Copy out the listing that follows, exact in every word, and skip the images.
- Opening Delimiter -
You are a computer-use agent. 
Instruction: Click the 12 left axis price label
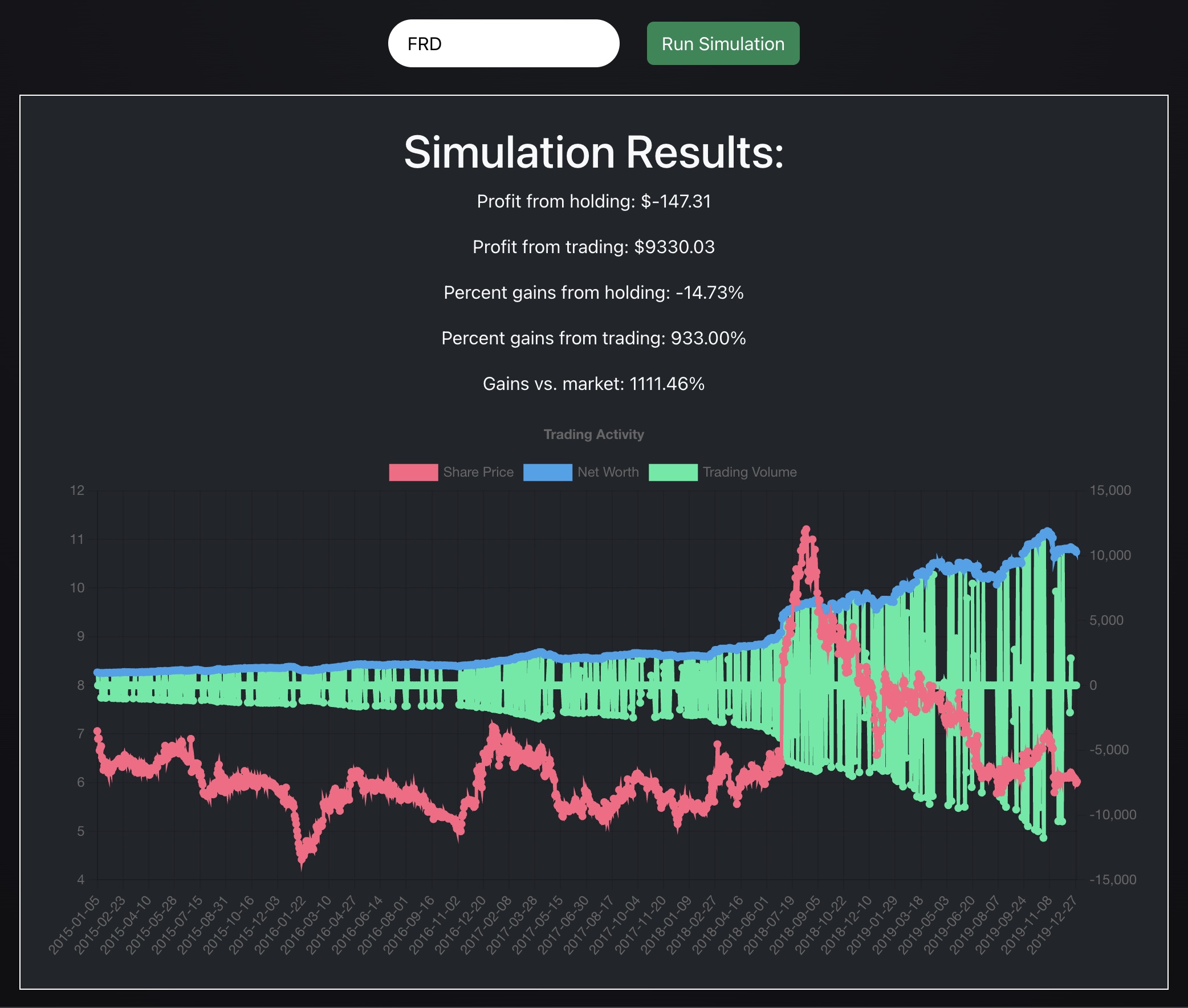point(77,490)
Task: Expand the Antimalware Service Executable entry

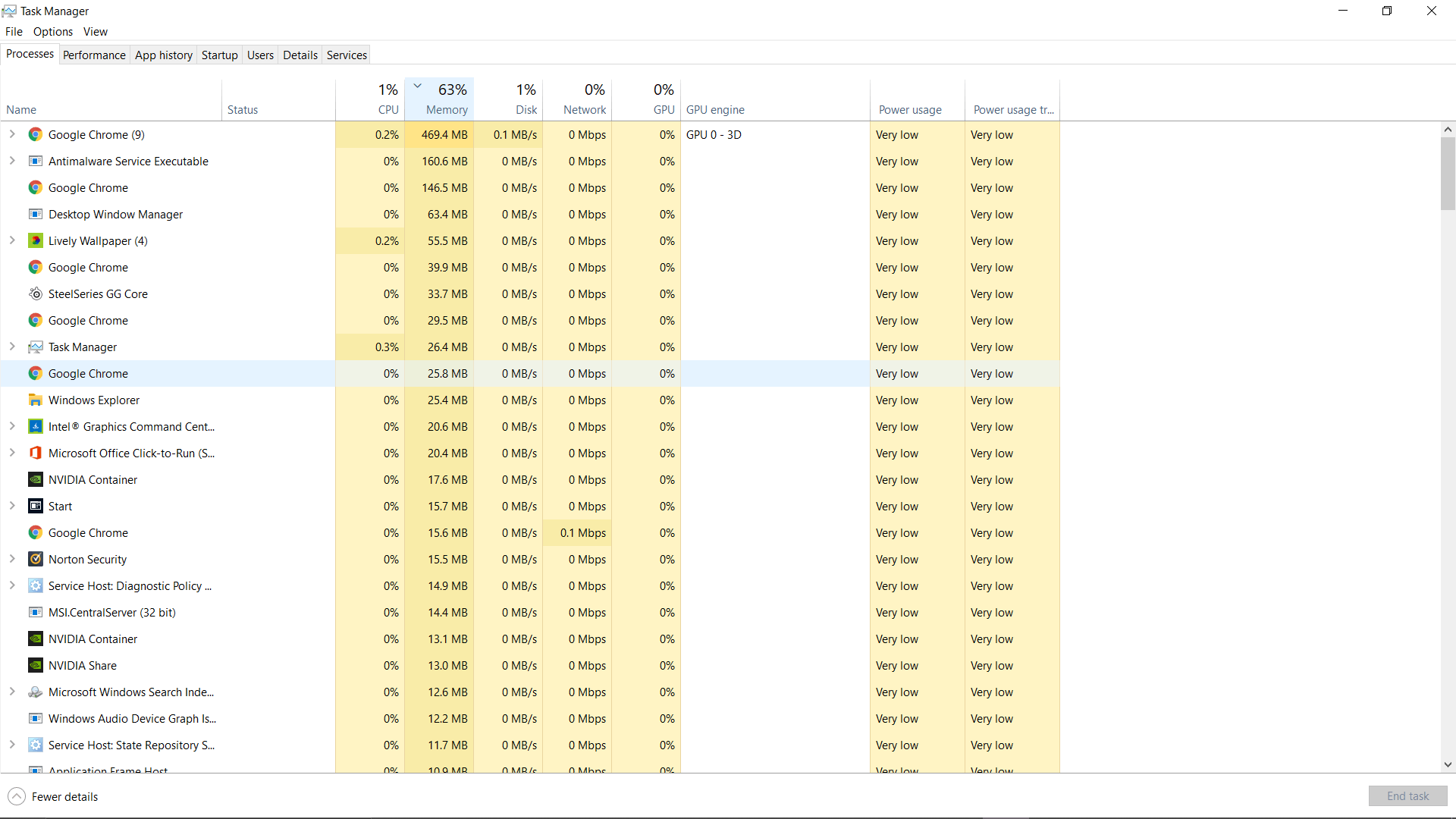Action: pos(12,161)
- Closing Delimiter -
_Result below_:
You are a computer-use agent. 
Instruction: Click the 12 left axis price label
point(77,490)
Task: Expand the Antimalware Service Executable entry

Action: pos(12,161)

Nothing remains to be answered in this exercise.